- [Exercise aim]: Continue the review of The Hobbit: The Battle of the Five Armies, starting after its last sentence.

::: Excerpted passage :::

Hobbit Battle of the Five Armies review

Note: This review originally ran on December 9. We’ve republished now that The Hobbit: The Battle of the Five Armies is in theaters.

Every time Peter Jackson returns to Middle Earth, we expect something special. All of his Lord of the Rings films got Best Picture nominations and while The Hobbit films haven’t lived up to the achievement of the first three movies, they’ve had their moments. In my reviews of An Unexpected Journey, and The Desolation of Smaug I found things to like about each film, despite their flaws.

So, following the trajectory of the first trilogy, I hoped The Hobbit: The Battle of the Five Armies would be the best of the bunch. Imagine my disappointment to find out it was the opposite. Below, read our Hobbit The Battle of the Five Armies review.

Here are the reasons why The Hobbit: The Battle of the Five Armies is the worst Peter Jackson Hobbit movie.

::: Recorded information :::

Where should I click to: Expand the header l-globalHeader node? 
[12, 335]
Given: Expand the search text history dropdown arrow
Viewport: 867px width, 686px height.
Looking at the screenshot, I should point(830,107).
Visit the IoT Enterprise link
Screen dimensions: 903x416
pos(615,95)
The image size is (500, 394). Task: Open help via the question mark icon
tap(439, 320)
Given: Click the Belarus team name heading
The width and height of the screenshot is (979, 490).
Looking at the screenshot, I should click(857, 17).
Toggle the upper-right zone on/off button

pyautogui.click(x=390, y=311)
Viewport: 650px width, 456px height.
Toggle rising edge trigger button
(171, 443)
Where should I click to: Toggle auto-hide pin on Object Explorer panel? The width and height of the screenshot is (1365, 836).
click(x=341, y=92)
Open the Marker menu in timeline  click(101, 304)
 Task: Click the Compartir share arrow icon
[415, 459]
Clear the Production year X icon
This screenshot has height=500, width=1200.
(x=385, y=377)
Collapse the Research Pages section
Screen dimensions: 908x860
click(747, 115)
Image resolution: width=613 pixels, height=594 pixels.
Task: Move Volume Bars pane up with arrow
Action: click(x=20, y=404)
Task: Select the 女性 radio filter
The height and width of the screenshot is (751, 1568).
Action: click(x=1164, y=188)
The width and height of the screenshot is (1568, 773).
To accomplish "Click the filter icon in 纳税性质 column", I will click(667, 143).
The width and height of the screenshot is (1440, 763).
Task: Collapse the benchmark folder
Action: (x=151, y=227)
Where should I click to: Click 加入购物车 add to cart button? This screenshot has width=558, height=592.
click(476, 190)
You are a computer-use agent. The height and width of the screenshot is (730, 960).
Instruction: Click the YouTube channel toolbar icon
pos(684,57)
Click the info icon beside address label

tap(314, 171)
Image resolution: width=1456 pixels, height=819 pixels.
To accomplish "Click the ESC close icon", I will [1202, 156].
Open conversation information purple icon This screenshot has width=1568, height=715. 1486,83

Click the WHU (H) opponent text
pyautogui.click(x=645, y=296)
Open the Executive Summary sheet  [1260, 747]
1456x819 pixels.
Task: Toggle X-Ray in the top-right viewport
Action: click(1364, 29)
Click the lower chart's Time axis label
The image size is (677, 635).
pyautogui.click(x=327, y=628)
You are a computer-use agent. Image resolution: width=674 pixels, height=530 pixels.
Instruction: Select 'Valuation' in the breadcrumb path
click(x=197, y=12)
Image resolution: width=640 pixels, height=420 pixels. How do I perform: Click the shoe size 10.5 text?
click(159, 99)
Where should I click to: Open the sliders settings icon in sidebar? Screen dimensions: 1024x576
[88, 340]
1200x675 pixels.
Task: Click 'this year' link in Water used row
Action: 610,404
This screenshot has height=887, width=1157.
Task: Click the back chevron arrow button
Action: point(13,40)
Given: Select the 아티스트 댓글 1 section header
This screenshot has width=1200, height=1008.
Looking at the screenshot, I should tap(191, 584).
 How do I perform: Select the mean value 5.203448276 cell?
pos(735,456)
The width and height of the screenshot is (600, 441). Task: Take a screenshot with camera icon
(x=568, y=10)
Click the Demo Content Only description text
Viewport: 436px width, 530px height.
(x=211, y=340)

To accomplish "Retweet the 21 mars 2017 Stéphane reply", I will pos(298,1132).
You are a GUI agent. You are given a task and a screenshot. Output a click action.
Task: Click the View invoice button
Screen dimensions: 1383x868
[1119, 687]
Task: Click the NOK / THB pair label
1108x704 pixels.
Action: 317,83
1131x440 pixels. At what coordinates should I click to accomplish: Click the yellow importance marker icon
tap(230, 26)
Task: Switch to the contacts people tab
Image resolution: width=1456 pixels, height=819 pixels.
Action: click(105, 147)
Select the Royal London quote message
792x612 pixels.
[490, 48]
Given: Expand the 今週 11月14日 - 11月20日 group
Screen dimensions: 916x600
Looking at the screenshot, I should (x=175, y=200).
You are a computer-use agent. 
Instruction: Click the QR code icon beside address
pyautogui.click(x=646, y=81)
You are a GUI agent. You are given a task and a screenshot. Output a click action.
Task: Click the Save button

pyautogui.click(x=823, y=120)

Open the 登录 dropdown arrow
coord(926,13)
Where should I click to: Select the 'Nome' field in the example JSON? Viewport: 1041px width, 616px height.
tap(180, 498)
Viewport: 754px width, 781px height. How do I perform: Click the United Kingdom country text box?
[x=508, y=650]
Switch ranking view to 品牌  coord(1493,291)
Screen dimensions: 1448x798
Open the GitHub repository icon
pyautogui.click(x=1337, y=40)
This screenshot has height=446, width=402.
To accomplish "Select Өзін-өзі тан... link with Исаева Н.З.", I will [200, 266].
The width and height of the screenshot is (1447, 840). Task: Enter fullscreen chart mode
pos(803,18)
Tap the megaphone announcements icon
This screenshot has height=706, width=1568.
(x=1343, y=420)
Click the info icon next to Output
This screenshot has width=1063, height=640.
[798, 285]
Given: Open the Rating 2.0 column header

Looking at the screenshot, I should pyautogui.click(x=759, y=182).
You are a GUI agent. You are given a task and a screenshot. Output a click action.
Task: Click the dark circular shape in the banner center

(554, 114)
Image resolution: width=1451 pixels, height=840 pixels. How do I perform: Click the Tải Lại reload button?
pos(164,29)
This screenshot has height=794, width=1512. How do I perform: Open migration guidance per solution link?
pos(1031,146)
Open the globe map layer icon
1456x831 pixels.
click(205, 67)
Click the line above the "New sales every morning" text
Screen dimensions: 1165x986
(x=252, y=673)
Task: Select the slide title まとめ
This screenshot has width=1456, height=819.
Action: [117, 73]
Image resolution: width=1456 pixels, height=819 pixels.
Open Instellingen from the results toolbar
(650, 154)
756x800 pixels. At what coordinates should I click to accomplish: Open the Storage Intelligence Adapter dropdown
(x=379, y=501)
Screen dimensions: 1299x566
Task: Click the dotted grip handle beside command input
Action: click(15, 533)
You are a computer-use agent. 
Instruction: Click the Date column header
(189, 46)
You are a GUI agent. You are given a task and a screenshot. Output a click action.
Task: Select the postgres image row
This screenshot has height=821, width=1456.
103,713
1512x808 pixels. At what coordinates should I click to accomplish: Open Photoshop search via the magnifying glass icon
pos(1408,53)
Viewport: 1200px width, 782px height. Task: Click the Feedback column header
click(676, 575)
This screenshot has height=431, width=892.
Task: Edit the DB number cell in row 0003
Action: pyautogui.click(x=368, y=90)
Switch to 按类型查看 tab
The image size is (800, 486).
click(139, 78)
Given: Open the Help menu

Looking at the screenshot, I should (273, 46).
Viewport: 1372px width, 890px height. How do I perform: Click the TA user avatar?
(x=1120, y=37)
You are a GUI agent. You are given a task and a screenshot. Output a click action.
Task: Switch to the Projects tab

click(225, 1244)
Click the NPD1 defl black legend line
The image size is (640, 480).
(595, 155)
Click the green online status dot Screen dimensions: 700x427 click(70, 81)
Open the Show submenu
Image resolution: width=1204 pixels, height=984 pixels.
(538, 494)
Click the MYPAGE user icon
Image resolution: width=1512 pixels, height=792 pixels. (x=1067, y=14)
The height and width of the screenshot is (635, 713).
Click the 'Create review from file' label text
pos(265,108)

:::

- [Result of the task]:
Return of the King vs. Battle of the Five Armies

When Peter Jackson last concluded a trilogy, he made one of the best films of all time. The Lord of the Rings: The Return of the King is a masterpiece. It’s a film I’ll watch and get emotional about any time it’s on. That’s because not only does it work as a fantastic cap on a great story, it works perfectly as its own story. There’s a beginning, a middle and, a few, ends. All of the big action and emotional beats are earned within the movie you’re watching. The fact you have two movies with these characters before hand only bolsters that fact. A character like Aragorn or Frodo is a different person not only from the beginning of the trilogy to the end, they’re a different person from the beginning of the one movie to the end of that movie. The way the film stands on its own, even more so than the previous two films, is what makes it so special.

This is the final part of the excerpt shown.